Fui então analisar o que podia melhorar nos meus e-mails, em particular nos internos de trabalho, totalmente decidido a optimizá-los (e deixar os relambórios para os editoriais…). Decidi que deveria cortar tudo o que o meu interlocutor já sabe. De um modo geral, quem me conhece sabe que sou rapazinho razoavelmente educado, portanto já sabem que me são “Caros” ou “Queridos”, que desejo “Bons dias”, semanas, meses e anos a toda a gente e não vou escrever uma declaração de guerra ou ameaça. Assim, decidi que na maioria das vezes este interlúdio não acrescentava nada e portanto era candidato a eliminação. Na maioria das vezes, vá.
Depois vem a mensagem propriamente dita. Pensei na quantidade de vezes em que a escrevi no assunto. E depois nas vezes em que não escrevi assunto nenhum. Então pus de lado a mensagem e concentrei-me no assunto. É a primeira coisa que se lê, tem que dar contexto. Meia dúzia de palavras que têm que ser a síntese do que se fala. Pffff, trabalheira. Não posso escrever sempre “Uma coisa”? Pronto, OK, vai dar trabalho… Talvez possa ter duas partes, um tema genérico muito abreviado (2-3 palavras no máximo) e depois o contexto do que se vai falar. Significativo, senhores e senhoras! Uma boa prática é pensar nas palavras que os meus interlocutores irão pesquisar, um dia que queiram encontrar este meu e-mail. Talvez incluir alguma indicação se for urgente ou tiver um deadline para uma acção. E fiquei satisfeito. Voltei à mensagem.
Comecei a pesquisar ideias sobre as mensagens em e-mails e encontrei uma outra citação, de Guy Kawasaki, um marketeer, empreendedor e autor que já passou pela Apple e Google, entre outros e que dizia “menos de cinco frases é geralmente abrupto e rude, mais de cinco frases desperdiça tempo”2. E gostei deste princípio. Nem epístolas que deixam qualquer um a ponto de ganir, nem SMSs kom a s lingo ppria. Nem o misto dos dois, os tradicionais “p.c.” (“FYI” em estrangeiro), que nos compelem a ler quilos de mensagens anteriores ao som da Carvalhesa. Obviamente nem todas as situações se adaptam a exactamente cinco frases, mas como objectivo parece-me bem. Acima de tudo obriga-nos a pensar o que queremos realmente dizer sem parecermos mal educados e a remeter para um documento anexo os detalhes ou explicações, caso (e para quem) sejam realmente necessários. Claro que nestas coisas há sempre os entusiastas e houve quem se tenha dado ao trabalho de criar uma espécie de movimento dando instruções para colocar um link na assinatura do e-mail para uma página que explica o porquê do e-mail curto (ver “five.sentenc.es” em referências).

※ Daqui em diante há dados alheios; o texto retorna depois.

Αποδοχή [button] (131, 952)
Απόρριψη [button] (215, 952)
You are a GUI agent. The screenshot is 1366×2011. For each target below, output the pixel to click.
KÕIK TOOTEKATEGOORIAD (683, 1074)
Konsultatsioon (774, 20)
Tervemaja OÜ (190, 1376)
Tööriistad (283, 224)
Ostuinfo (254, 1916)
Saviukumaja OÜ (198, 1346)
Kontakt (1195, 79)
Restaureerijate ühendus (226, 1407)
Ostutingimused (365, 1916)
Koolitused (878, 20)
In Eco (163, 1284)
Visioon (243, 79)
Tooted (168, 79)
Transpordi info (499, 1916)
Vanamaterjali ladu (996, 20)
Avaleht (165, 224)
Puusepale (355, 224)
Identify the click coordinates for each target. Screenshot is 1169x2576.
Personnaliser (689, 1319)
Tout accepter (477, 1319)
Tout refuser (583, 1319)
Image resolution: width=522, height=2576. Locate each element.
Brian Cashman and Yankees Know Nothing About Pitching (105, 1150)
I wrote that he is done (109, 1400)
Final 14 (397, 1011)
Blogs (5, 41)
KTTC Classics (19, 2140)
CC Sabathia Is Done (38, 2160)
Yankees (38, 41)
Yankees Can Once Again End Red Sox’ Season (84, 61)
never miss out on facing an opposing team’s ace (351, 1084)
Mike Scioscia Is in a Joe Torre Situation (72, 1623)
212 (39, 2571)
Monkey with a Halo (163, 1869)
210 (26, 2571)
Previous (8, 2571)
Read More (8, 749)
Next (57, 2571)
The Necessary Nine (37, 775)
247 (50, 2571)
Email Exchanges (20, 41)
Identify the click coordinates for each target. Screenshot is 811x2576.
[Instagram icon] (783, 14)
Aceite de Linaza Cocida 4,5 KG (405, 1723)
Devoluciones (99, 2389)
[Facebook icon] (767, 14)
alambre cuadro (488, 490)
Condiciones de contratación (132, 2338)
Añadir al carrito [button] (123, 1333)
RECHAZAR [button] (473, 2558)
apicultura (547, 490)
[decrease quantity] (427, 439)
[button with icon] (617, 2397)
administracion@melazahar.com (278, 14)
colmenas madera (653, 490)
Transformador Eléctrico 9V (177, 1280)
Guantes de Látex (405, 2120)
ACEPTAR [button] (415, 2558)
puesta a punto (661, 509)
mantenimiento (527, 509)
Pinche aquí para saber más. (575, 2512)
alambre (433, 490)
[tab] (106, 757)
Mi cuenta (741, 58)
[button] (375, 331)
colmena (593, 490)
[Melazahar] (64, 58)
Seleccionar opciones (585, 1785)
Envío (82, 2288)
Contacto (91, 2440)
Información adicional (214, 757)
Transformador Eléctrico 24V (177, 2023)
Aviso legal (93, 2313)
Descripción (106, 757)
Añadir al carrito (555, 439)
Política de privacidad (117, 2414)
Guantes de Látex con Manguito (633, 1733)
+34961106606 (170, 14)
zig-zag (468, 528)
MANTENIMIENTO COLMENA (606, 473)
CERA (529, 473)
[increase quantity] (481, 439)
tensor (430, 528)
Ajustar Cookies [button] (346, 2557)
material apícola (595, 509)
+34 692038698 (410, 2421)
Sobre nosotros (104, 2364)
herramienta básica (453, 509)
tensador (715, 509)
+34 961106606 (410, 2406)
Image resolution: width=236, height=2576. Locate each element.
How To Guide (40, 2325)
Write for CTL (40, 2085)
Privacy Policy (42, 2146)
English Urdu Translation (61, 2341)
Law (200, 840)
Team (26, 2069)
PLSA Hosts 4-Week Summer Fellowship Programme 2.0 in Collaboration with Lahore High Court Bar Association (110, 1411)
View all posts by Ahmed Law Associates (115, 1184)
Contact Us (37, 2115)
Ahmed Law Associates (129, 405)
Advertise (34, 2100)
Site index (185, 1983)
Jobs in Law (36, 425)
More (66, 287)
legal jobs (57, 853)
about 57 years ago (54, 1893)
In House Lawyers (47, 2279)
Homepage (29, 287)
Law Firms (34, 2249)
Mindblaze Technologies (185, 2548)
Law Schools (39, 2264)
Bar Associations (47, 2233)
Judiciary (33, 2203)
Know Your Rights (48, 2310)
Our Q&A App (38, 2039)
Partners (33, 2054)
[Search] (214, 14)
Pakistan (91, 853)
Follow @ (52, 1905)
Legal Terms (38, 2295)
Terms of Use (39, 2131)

Por fim, a despedida. Tenho sempre um sorriso particular reservado para os “Melhores Cumprimentos”. Porque há que tenha os bons, os medianos e os fraquinhos, ali reservados para uma qualquer ocasião. Mas, para mim, só os melhores. E então decidi que o mais simples e educado seria um simples agradecimento, mais não seja, pelo tempo que gastou a ler o meu (já bastante optimizado, espera-se) e-mail.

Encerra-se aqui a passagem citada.